#### TASK OBJECTIVE
All pictures are to be dropped, and everything else in the data duplicated exactly.

#### SUPPLIED RECORDS

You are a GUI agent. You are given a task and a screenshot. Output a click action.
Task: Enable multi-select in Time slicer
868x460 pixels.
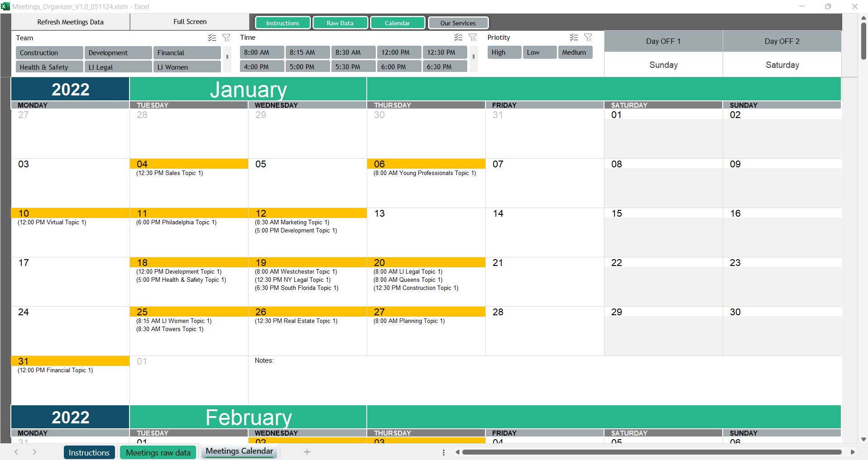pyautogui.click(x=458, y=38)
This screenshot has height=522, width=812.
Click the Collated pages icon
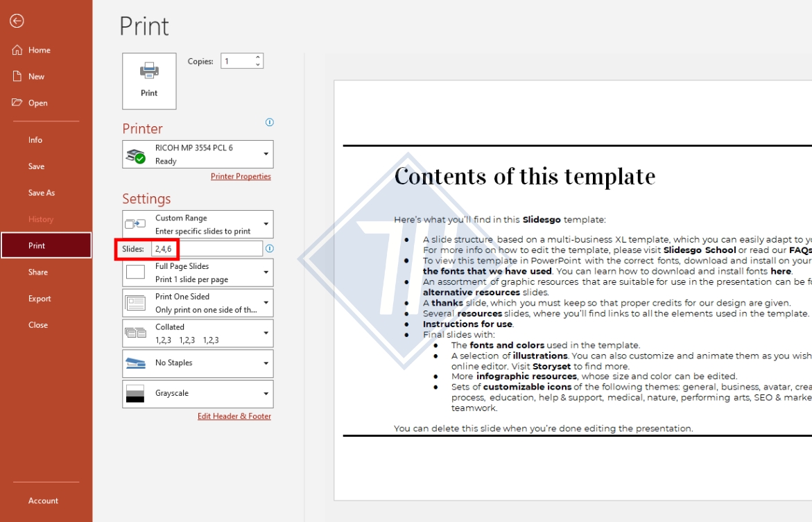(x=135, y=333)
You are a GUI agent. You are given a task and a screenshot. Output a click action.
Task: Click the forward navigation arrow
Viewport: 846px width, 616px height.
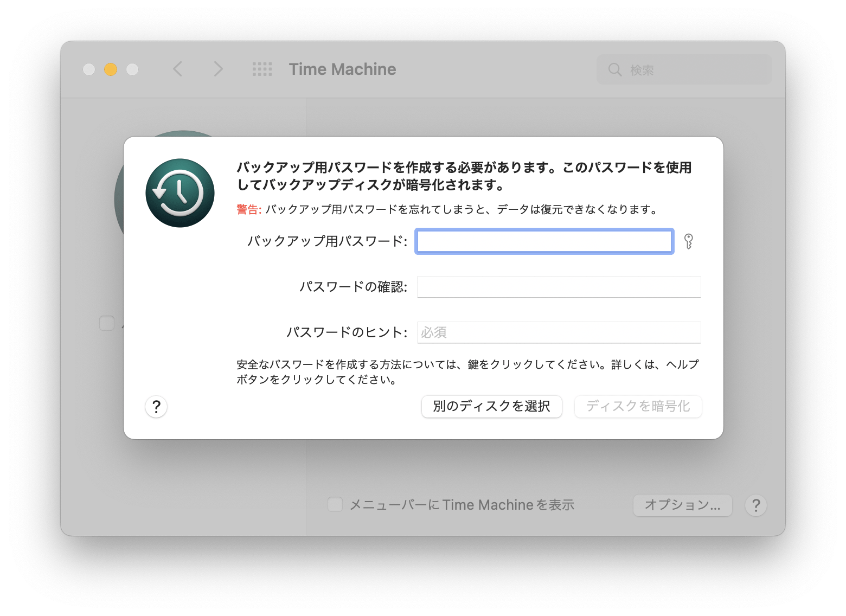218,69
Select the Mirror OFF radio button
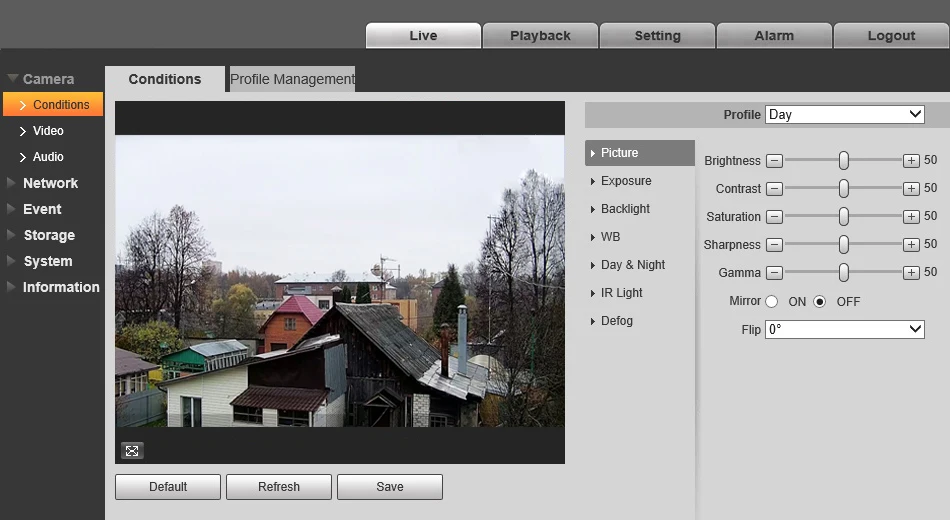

#### COMPLETED TASK
You are a GUI agent. You are given a task and a screenshot. Output a click action.
Task: Enable multi-select in Time slicer
868x460 pixels.
pyautogui.click(x=458, y=38)
This screenshot has height=522, width=812.
Click the Collated pages icon
(x=135, y=333)
You are a GUI agent. You are given a task and a screenshot. Output a click action.
Task: Click the forward navigation arrow
Viewport: 846px width, 616px height.
218,69
Select the Mirror OFF radio button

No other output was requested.